Authentic Conversation

May 30th, 2012 | Posted by admin in Articles

by:  Jeanie DeRousseau

“I believe we can change the world if we start listening to one another again. Simple, honest, human conversation. Not meditation, negotiation, problem-solving, debate, or public meetings. Simple, truthful conversation where we each have a chance to speak, we each feel heard, and we each listen well.”
—Turning to One Another, Margaret Wheatley

Ever notice how after a social situation, you’re tired and ready to relax? This comes because most of us are continually putting up a social face to engage with others. We might call it something like “being on” and recognize it only when we’re sick and unable to relate to people with the extra energy it takes to “be social”.

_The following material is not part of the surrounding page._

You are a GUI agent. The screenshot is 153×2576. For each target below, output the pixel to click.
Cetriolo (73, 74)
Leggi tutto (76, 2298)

Ever notice how in an emergency, when someone is hurt, or when everyone is focused on the storm or something real, there is a different kind of engagement? Because we don’t have the option to be “social” in an emergency, we move into conversations that are deeply meaningful to the situation at hand.

What might happen if every conversation we had came from the “real” place that gets activated in an emergency? What if now is the time to get this real with everyone we relate to, because we are in an emergency where every thought and action counts?

Gather the Women invites you into the kind of conversations that cultivate authentic relationships because they communicate real experiences, rather than the experiences we think we should be having.

Sometimes this kind of communication is a bit clumsy.  We have difficulty trusting that our real experience is worth speaking.  Some of us always choose to put our best foot forward.  Others of us always share our troubles and woes because that’s honestly how we feel.

The noteworthy aspect of these communications is the “always”.  If we have a kind of habitual conversation (are we always relating to a particular person the same way?), we’re probably not in the moment, probably not sharing our truth, probably not listening to others, probably not responding from our true heart.

These are the guidelines: truth, listening and responding from the heart. These are the signposts:  feelings of relaxation, rightness, and discovery. Let’s change the world.  Let’s learn from each other as we practice this new culture of authenticity.